高級料理よりも「普段よく食べるもの」に焦点を当てているのが特徴。チェーン店の商品や食べ方の違いについて大人たちが本気で語り合うため、グルメ漫画でありながら会話劇としての面白さもあります。
食事に対して妙なこだわりを発揮する登場人物たちの姿は、『野原ひろし 昼メシの流儀』のひろしが見せる食への情熱が好きな人にぴったりです。

3.『ワカコ酒』
『ワカコ酒』は、新久千映先生によるグルメ漫画です。
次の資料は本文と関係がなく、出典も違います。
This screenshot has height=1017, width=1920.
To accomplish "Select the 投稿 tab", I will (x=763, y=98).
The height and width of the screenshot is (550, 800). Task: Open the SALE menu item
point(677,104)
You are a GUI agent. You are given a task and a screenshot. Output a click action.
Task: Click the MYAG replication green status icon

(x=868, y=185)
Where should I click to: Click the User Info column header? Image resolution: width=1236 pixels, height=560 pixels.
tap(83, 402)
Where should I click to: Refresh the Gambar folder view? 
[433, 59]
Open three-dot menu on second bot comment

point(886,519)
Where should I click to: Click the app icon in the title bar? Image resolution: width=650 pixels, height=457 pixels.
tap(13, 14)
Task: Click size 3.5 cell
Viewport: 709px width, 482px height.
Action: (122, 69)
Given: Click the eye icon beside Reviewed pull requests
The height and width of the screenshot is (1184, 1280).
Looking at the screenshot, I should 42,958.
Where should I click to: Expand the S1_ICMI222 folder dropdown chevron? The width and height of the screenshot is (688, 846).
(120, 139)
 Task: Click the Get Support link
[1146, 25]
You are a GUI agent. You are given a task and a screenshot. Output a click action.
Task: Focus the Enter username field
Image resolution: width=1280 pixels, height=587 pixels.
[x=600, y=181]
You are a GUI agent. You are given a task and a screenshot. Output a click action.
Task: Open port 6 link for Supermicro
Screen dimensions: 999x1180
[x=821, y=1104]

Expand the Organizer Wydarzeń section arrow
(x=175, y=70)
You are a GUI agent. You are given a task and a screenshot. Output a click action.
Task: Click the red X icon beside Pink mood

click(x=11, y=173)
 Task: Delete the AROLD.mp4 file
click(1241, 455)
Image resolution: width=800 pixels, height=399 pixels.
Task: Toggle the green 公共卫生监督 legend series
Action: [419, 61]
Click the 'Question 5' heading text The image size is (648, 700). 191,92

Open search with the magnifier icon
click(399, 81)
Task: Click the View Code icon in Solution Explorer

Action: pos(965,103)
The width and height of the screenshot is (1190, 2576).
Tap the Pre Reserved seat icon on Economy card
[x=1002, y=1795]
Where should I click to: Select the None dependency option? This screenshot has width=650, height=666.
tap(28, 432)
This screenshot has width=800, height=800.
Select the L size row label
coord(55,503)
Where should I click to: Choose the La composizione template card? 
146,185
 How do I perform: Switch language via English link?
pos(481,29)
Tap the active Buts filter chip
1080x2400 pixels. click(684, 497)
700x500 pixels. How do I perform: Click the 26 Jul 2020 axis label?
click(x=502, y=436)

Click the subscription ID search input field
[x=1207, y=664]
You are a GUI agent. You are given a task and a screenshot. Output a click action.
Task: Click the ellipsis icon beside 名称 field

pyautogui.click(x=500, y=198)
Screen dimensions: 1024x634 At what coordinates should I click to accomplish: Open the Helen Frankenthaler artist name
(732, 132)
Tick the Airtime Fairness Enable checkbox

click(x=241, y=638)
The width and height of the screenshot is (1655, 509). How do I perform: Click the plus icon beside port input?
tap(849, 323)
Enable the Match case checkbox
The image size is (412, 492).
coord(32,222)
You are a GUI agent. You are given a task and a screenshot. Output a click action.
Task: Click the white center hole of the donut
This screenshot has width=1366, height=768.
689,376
会社員の村崎ワカコが仕事終わりなどに一人で店へ入り、おいしい料理とそれに合うお酒を楽しむ姿が描かれています。
派手な事件が起こるわけではなく、その日の気分に合った料理を食べて「おいしい」と感じる時間そのものが物語の中心。一人だからこそ自由に店を選び、好きなペースで食事を楽しめる心地よさがあります。
昼食と晩酌という違いはありますが、仕事をしている大人が食事によって小さな幸福を得るという点ではよく似ています。『昼メシの流儀』の日常感が好きな人におすすめです。

4.『山と食欲と私』
『山と食欲と私』は、信濃川日出雄先生によるグルメ漫画です。会社員の日々野鮎美が一人で山へ登り、山頂や登山途中でさまざまな料理を楽しむ姿を描いています。
舞台は山ですが、食べるものは工夫次第で真似してみたくなる身近な料理も多く、限られた条件の中で「何をどう食べるか」を考える面白さがあります。
昼休みと登山では状況こそ大きく異なるものの、一人の時間と食事を自分なりの流儀で楽しむところは共通しています。食べることそのものだけでなく、食事までの過程も楽しみたい人におすすめです。

5.『忘却のサチコ』
『忘却のサチコ』は、阿部潤先生によるグルメ漫画です。編集者として働く佐々木幸子が、つらい出来事を忘れられるほどのおいしい料理を求め、さまざまな食と出会っていきます。
仕事に全力で取り組む主人公とグルメを組み合わせているため、単純な食べ歩き漫画ではなく、働く大人の日常と食事の関係がしっかり描かれているのが特徴です。
仕事の合間や出張先など、そのとき置かれた状況から「何を食べるか」が物語につながっていく点も『野原ひろし 昼メシの流儀』と好相性。コミカルな展開とグルメの両方を楽しみたい人に向いています。

まとめ
『野原ひろし 昼メシの流儀』が好きな人には、豪華な料理を眺めるだけではなく、働く大人が日常の中で食事を楽しむ漫画がおすすめです。何を食べるか迷ったり、自分なりの食べ方にこだわったりする姿そのものが、グルメ漫画の面白さになります。
サラリーマンの一人飯なら『孤独のグルメ』、身近な食べ物への強烈なこだわりを楽しむなら『めしばな刑事タチバナ』、仕事終わりの小さな幸福なら『ワカコ酒』が特におすすめです。
少し違ったシチュエーションで食事を楽しみたいなら『山と食欲と私』、仕事とグルメを組み合わせた物語なら『忘却のサチコ』もぴったり。『野原ひろし 昼メシの流儀』を読んでお腹が空いた人は、次の一冊でも自分好みの「食の流儀」を探してみてください。